• _Problem statement_: Could you restate all of the entries, word for word?

• _Supplied data_:
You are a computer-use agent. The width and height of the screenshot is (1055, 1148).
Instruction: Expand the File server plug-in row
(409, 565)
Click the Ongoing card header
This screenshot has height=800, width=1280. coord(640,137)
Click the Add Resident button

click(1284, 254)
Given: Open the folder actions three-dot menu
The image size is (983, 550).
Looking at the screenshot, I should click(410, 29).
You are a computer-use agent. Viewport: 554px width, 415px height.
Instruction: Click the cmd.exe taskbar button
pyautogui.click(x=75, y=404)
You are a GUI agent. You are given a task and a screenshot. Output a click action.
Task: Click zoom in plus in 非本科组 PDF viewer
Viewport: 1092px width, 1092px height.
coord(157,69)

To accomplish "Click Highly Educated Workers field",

• _Answer area_:
You are a computer-use agent. The width and height of the screenshot is (1055, 1148).
Instruction: Expand the File server plug-in row
(409, 565)
Click the Ongoing card header
This screenshot has height=800, width=1280. coord(640,137)
Click the Add Resident button

click(1284, 254)
Given: Open the folder actions three-dot menu
The image size is (983, 550).
Looking at the screenshot, I should click(410, 29).
You are a computer-use agent. Viewport: 554px width, 415px height.
Instruction: Click the cmd.exe taskbar button
pyautogui.click(x=75, y=404)
You are a GUI agent. You are given a task and a screenshot. Output a click action.
Task: Click zoom in plus in 非本科组 PDF viewer
Viewport: 1092px width, 1092px height.
coord(157,69)

To accomplish "Click Highly Educated Workers field",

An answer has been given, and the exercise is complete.